## Text excerpt
**********

Some nations have suddenly acquired a new weapon to further their geopolitical aims: Vaccines for Covid-19. Some multinational corporations, likewise, are using the once-in-a-century opportunity to make profit out of coronavirus victims.
They all conveniently camouflage their real objectives with high-sounding morals. Profit-making, not life-saving, has always been their mission statement. If anything, the pandemic has exposed all such hypocrites.
Start with Bill Gates, the global ‘idol of philanthropy’. In 2015, he was said to have predicted a pandemic soon. In the recent years, the Microsoft co-founder invested heavily in pharmaceutical sector to emerge as a vaccine czar as well. Despite his philanthropic claims, he would not like to transfer vaccine technology to others, including India, as he believed that it cannot be done without American “grants” and “expertise”. In other words, the developing countries cannot manufacture vaccines without American technology.
Gates, and the US, appeared peeved at India not only indigenously developing Covid-19 vaccines but also exporting these to nearly 70 countries in what became known as ‘vaccine diplomacy’. It was in this backdrop that US President Joe Biden, ostensibly at the behest of American vaccine-makers, invoked the Defense Production Act of 1950 to starve India of critical American raw material required to manufacture and deliver the vaccines.

**********

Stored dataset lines
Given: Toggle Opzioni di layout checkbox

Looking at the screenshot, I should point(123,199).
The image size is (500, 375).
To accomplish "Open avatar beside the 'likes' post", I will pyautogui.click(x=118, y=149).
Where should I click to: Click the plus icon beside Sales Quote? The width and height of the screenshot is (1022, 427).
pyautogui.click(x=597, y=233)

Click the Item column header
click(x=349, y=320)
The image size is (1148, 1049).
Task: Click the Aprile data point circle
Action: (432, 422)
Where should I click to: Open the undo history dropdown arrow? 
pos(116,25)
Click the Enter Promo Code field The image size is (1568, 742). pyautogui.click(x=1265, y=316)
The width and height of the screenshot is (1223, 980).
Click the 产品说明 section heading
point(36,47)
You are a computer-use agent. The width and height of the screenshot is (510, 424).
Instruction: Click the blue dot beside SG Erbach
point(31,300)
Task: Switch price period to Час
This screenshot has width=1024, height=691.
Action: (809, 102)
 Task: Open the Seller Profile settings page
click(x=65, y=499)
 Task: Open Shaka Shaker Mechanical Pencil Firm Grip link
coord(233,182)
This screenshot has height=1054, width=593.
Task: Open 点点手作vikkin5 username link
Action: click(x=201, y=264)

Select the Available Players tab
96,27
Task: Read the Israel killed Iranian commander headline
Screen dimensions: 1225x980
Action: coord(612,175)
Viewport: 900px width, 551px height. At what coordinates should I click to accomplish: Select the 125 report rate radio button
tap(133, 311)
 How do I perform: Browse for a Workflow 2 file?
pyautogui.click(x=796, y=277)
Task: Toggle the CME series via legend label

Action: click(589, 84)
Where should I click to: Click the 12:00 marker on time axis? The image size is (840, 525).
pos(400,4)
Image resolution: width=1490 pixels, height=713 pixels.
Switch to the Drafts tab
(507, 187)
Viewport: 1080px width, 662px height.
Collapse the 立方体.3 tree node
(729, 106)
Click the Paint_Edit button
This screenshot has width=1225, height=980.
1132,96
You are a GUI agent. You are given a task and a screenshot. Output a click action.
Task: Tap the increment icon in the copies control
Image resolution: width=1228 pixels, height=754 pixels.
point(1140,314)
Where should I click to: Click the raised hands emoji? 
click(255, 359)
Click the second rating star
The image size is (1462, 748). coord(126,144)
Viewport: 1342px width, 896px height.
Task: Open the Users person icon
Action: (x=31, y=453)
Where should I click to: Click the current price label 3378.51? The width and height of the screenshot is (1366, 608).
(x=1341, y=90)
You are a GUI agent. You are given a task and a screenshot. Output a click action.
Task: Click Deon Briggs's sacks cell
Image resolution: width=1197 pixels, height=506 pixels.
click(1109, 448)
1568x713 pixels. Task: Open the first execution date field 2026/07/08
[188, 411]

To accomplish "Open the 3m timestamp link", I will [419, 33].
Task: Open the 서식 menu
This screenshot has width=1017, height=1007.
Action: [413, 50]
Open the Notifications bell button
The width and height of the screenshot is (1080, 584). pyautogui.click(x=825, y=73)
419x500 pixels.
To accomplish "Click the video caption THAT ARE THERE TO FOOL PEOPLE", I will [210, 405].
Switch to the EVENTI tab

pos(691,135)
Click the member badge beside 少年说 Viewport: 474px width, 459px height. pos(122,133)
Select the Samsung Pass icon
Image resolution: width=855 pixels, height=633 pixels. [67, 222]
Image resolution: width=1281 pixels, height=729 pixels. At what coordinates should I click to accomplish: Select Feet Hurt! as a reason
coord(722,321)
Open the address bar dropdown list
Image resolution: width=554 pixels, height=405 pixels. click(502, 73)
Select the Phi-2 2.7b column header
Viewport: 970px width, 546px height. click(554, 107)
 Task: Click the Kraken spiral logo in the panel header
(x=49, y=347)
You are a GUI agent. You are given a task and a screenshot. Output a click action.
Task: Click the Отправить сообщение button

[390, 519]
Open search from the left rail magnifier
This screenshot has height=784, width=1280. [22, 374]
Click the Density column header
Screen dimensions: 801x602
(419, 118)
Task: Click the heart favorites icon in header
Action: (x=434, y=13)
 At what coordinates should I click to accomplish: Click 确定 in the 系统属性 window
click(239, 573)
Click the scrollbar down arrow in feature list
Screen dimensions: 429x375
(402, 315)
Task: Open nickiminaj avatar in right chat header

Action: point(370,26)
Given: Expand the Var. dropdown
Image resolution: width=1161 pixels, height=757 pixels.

**********

## List of tasks
**1.** According to the Covid-19 vaccine passage, to about how many countries did India export its vaccines?
**2.** Using the Covid-19 vaccine passage, explain why Bill Gates would not want to transfer vaccine technology to others, including India.
**3.** Duplicate the part of the Covid-19 vaccine passage starting at "Some nations have" and ending at "of coronavirus victims.".
Rely only on the Covid-19 vaccine passage and nothing else.

## Response list
**1.** Nearly 70 countries.

**2.** He believed the transfer could not be done without American "grants" and "expertise." In other words, he held that developing countries cannot manufacture vaccines without American technology.

**3.**
Some nations have suddenly acquired a new weapon to further their geopolitical aims: Vaccines for Covid-19. Some multinational corporations, likewise, are using the once-in-a-century opportunity to make profit out of coronavirus victims.